[Exercise description] Return each line below holding the string "dropdown".

[Information]

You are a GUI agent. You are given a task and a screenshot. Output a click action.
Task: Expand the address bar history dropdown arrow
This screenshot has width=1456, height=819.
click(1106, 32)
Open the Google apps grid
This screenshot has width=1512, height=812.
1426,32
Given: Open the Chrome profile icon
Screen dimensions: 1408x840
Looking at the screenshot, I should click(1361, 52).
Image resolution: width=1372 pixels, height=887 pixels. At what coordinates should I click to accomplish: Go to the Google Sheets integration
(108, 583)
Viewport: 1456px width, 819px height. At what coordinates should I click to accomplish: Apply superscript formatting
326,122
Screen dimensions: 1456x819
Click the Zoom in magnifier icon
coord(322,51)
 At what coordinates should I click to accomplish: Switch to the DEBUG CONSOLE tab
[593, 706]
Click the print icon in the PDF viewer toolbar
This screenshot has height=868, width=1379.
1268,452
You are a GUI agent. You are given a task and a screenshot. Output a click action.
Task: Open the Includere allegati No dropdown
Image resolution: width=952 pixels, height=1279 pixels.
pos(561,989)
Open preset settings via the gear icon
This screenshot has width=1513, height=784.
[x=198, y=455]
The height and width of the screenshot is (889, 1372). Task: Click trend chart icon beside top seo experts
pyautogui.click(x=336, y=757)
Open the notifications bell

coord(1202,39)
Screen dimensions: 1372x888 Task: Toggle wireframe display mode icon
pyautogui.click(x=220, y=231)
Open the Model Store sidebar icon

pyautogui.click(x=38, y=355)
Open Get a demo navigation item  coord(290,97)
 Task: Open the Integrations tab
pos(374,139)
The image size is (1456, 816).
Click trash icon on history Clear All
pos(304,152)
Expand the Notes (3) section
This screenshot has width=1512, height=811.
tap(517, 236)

[Response to this task]
Task: Expand the address bar history dropdown arrow
Task: Open the Includere allegati No dropdown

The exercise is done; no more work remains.